Comment développer les énergies renouvelables en Outre-mer ?

Le Conseil économique, social et environnemental (Cese) vient de faire part d’une étude sur le développement des énergies renouvelables en Outre-Mer. Ces territoires, très dépendants de l’importation des énergies fossiles ont réussi à dépasser leur isolement en pariant sur les énergies renouvelables, mais doivent poursuivre leurs efforts.

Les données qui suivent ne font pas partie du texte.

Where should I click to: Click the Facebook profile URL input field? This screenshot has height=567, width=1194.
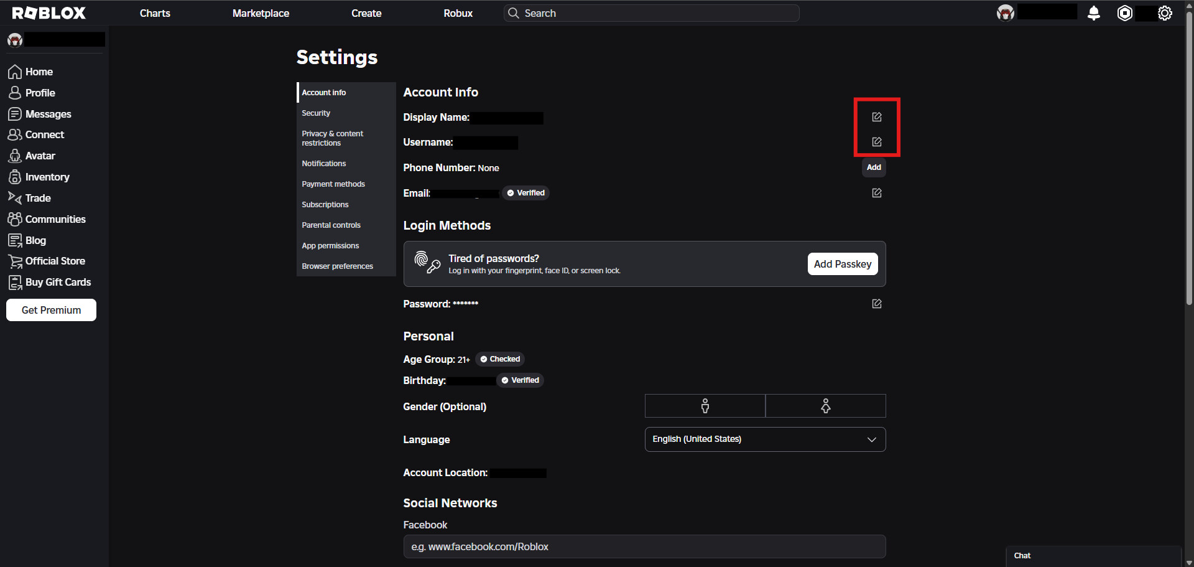pos(644,546)
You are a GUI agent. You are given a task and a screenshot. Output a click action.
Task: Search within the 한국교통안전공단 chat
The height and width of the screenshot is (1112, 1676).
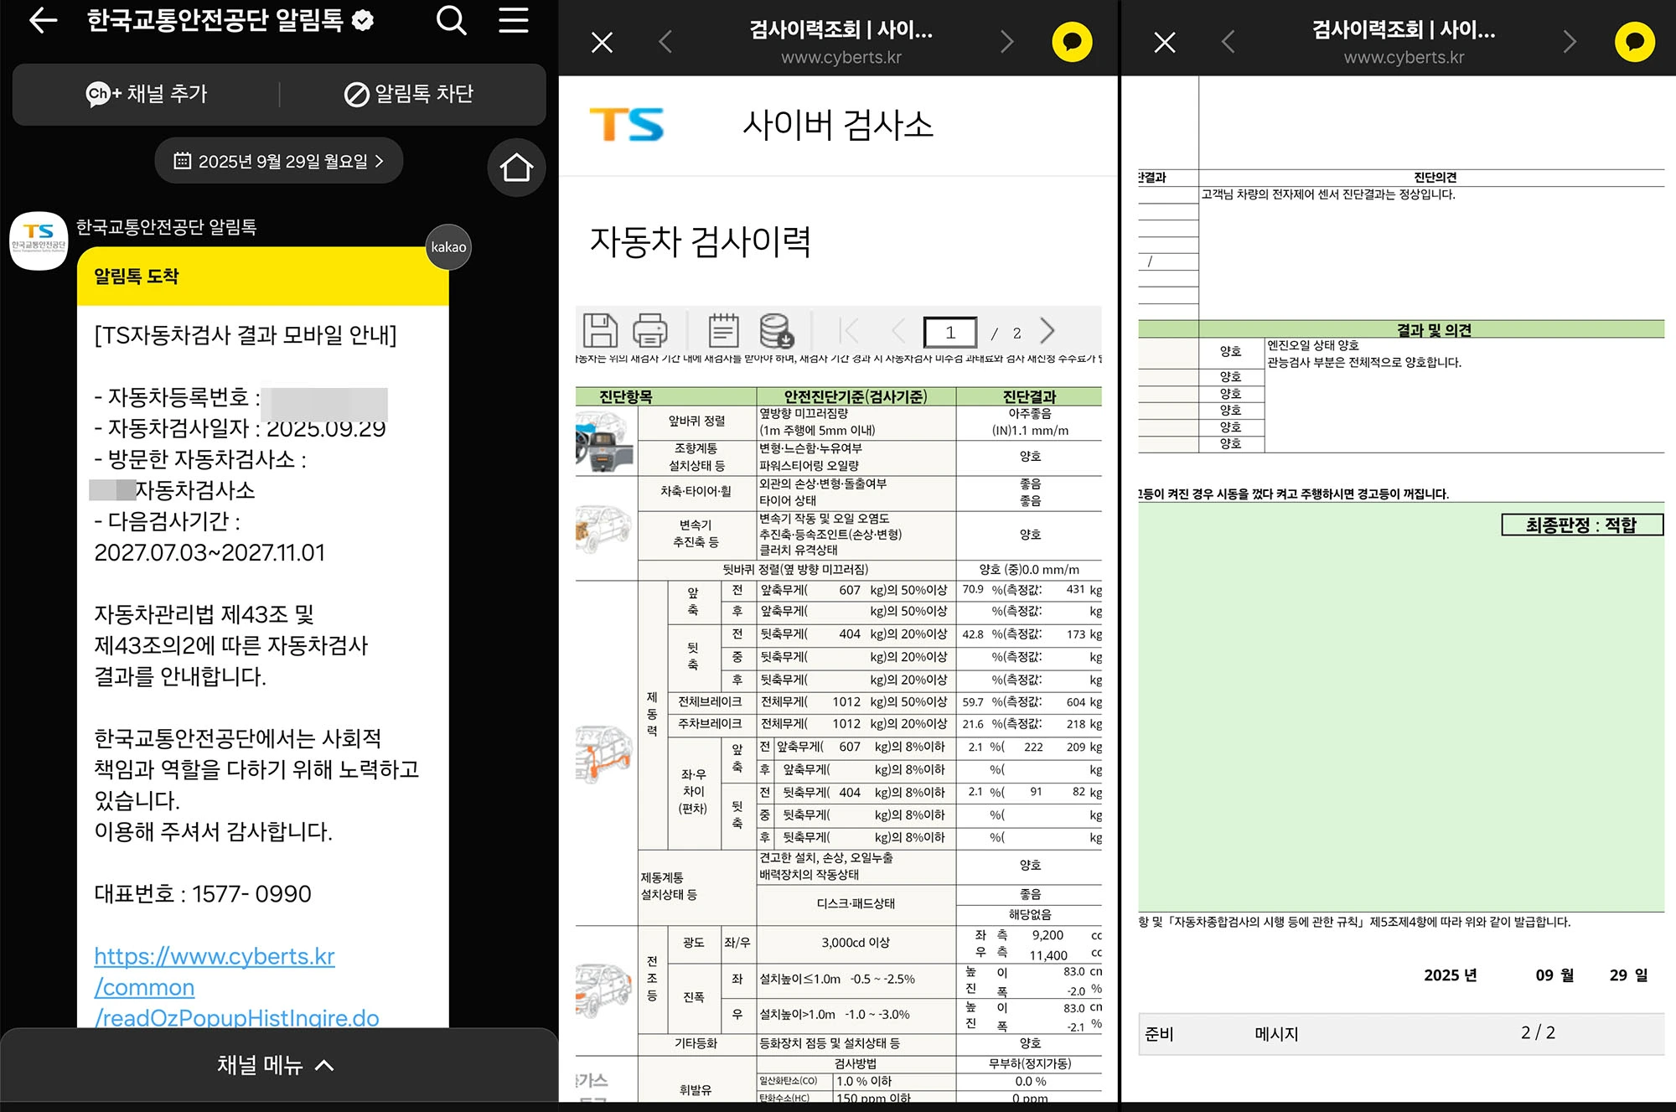[x=452, y=21]
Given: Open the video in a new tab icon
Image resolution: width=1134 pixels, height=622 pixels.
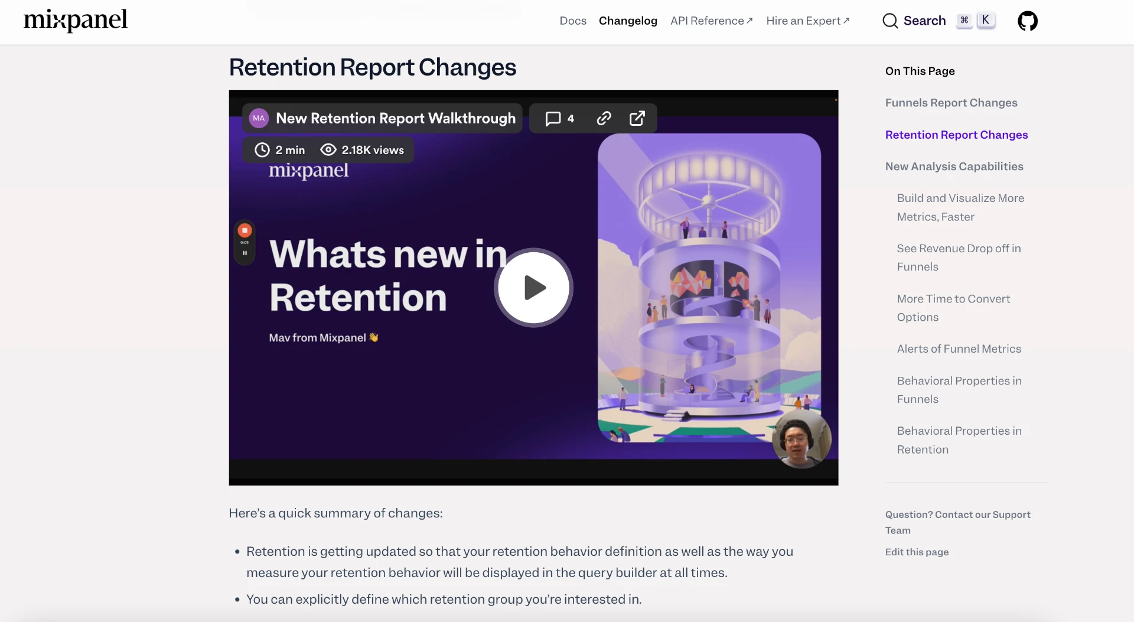Looking at the screenshot, I should (x=638, y=118).
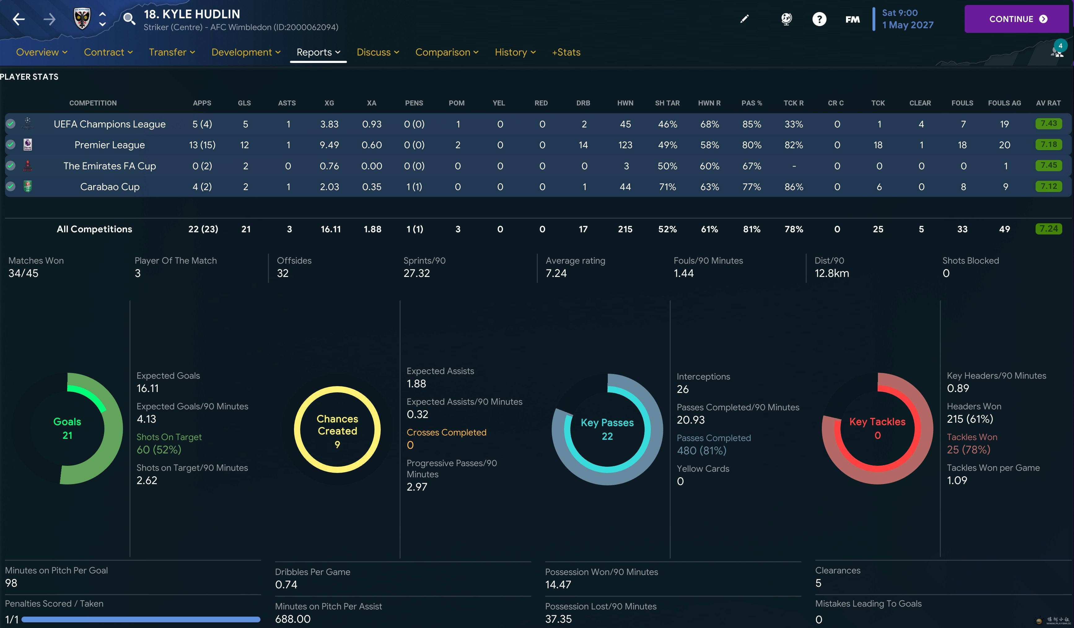1074x628 pixels.
Task: Toggle the UEFA Champions League row checkmark
Action: coord(11,124)
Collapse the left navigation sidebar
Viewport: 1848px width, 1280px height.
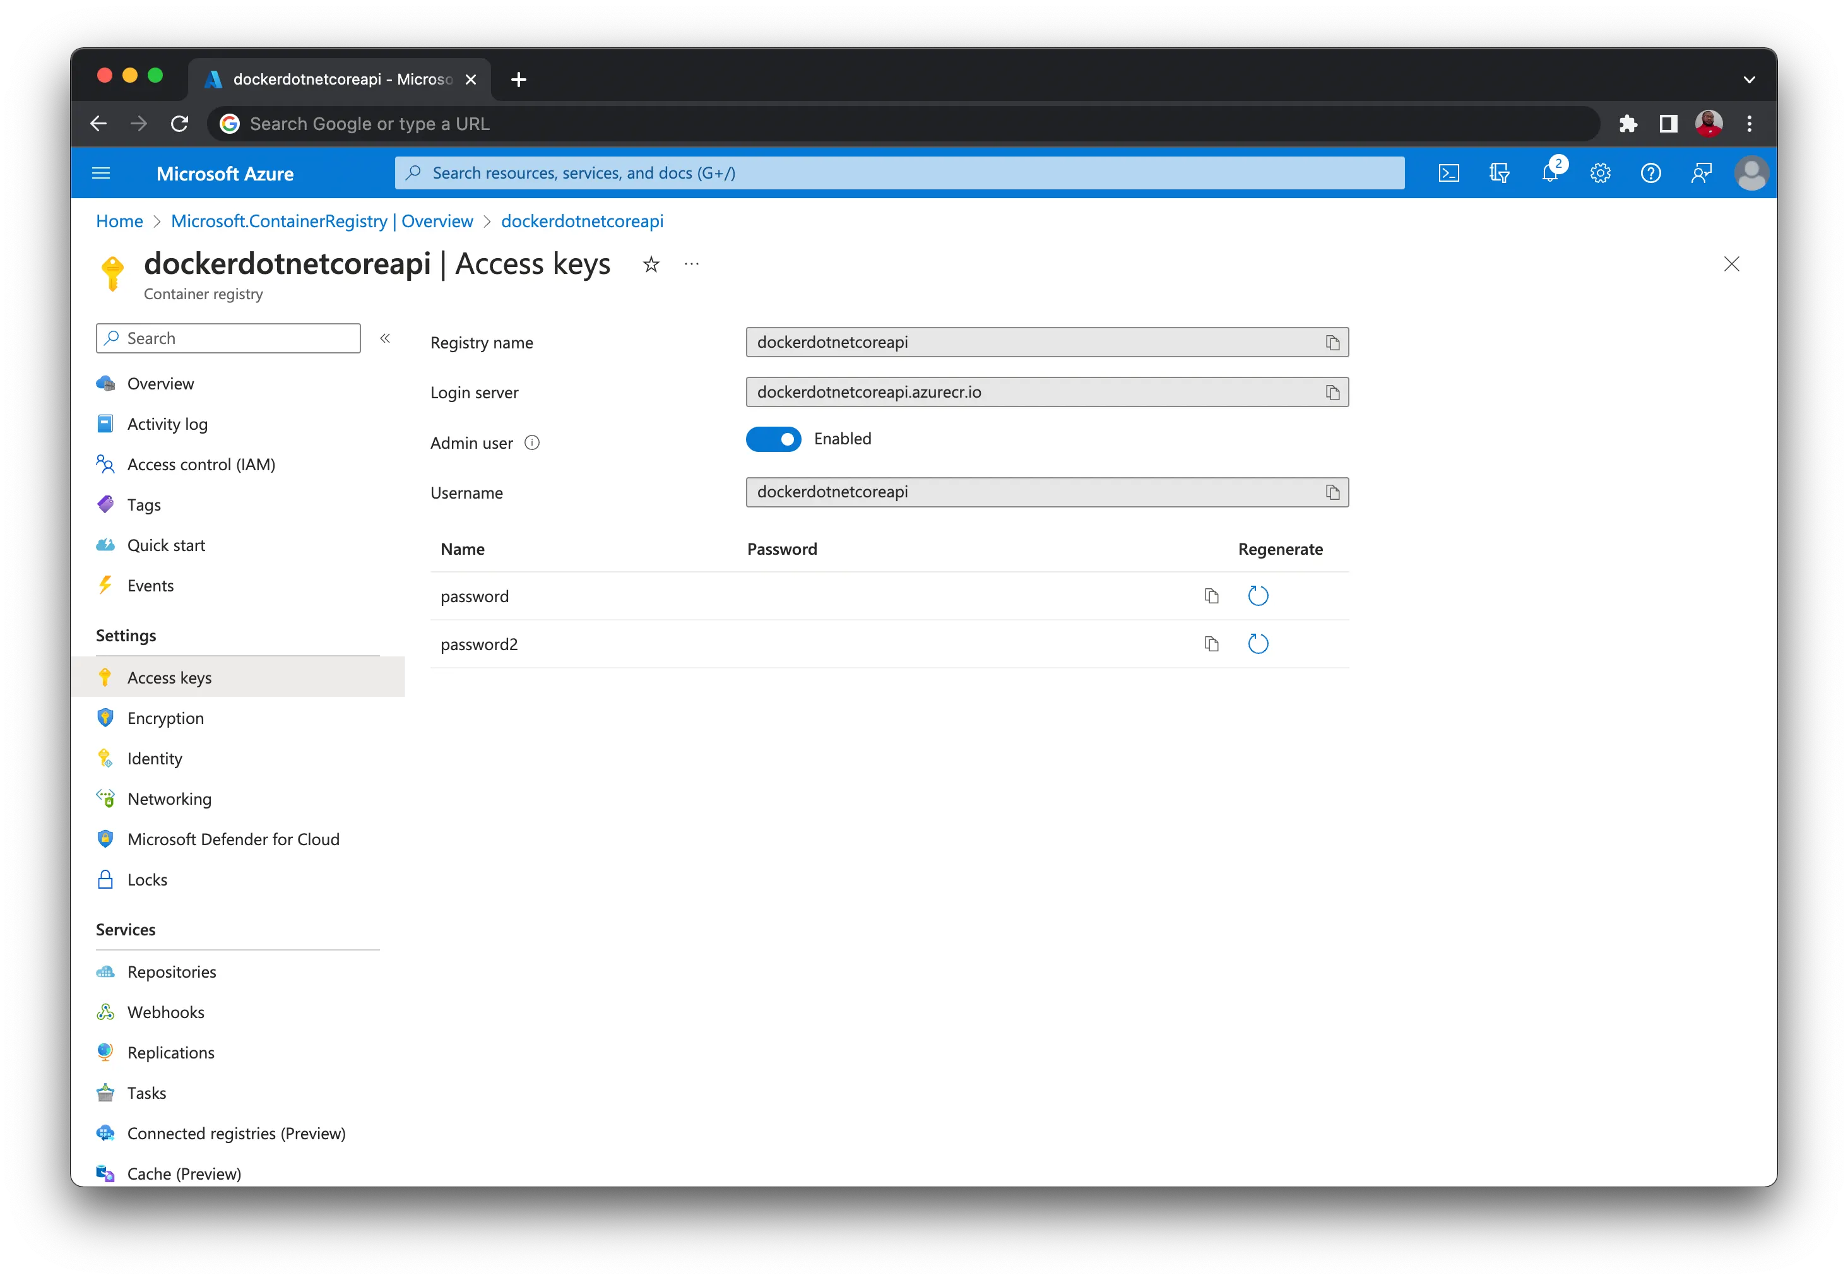[x=386, y=338]
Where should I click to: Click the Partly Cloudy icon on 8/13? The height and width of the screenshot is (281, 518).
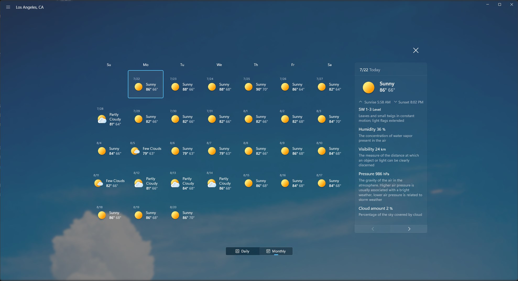click(x=175, y=183)
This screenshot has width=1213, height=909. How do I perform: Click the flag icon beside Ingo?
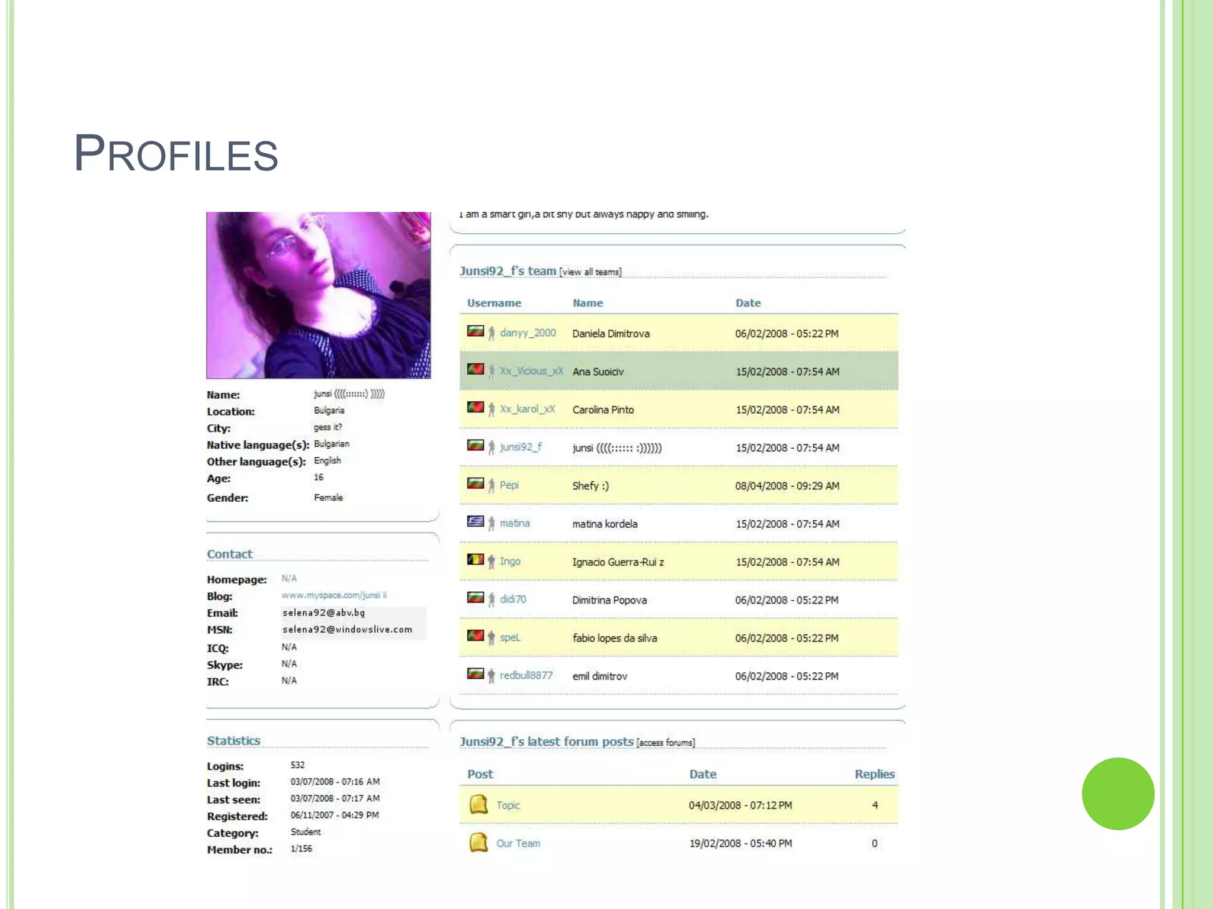[x=475, y=559]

Les territoires d’Outre-mer dépendent des énergies fossiles à hauteur de 90%. Ils ont développé des solutions énergétiques alternatives pour rompre leur handicap. La Guadeloupe a misé sur la biomasse et la géothermie, la Réunion et la Guyane sur l’énergie hydraulique et Mayotte sur l’énergie photovoltaïque.

 

Les combinaisons énergétiques de ces territoires diffèrent donc de celles de la France métropolitaine. Les besoins en carburant et électricité ne cessent d’augmenter, ce que le Cese analyse comme un effet de « rattrapage » des moyennes de consommations plus soutenues dans les métropoles de l’hexagone.
La loi Grenelle 1 vise à renforcer l’indépendance énergétique de ces territoires. Quelques mesures ont été prises pour atteindre cet objectif mais un travail considérable en termes de pilotage et d’investissement reste à fournir. Le rapport insiste sur le fait que l’Outre-mer est capable de devenir un fer de lance en matière de recherche et d’application industrielle : « Il existe là un enjeu industriel, particulièrement pour le tissu de PME travaillant dans le secteur ».

 

Pour dynamiser la recherche, le Cese recommande de renforcer  la collaboration entre pôles de compétitivité de métropole (pôles Mer en Bretagne et Paca) et centres de recherches ultramarins. Pour contribuer à résoudre le problème du stockage des énergies intermittentes, au cœur des problématiques, le Cese appelle de ses vœux une généralisation des « schémas directeurs de stockage », à l’instar de ce qu’a fait La Réunion.
Le rapport propose quelques solutions, en rappelant par exemple qu’ »à l’instar des lacs de barrage, qui stockent l’énergie hydroélectrique, les lagons artificiels offrent des possibilités de stockage d’énergie ». Autres pistes : encourager la mise en place de démonstrateurs et muscler l’ingénierie locale. « La formation des porteurs de projets locaux constitue un vrai sujet et mérite sans doute que la métropole s’y intéresse davantage ».

 

Il est nécessaire aussi selon le rapport d’informer et de mobiliser le grand public en développant des espaces d’information et de conseils en énergie. Sur le plan financier, l’Outre-mer bénéficie de tarifs d’achat souvent plus élevés qu’en métropole, ce que le rapport ne souhaite pas changer. Ce serait plutôt la gouvernance qui aurait besoin d’accéder à de nouvelles orientations.

 

En effet, les statuts et compétences des collectivités ultra-marines sont très hétérogènes. « Or cette diversité rend plus complexe une meilleure coordination entre les différents exercices programmatiques : européens, nationaux et locaux », conclut le Cese.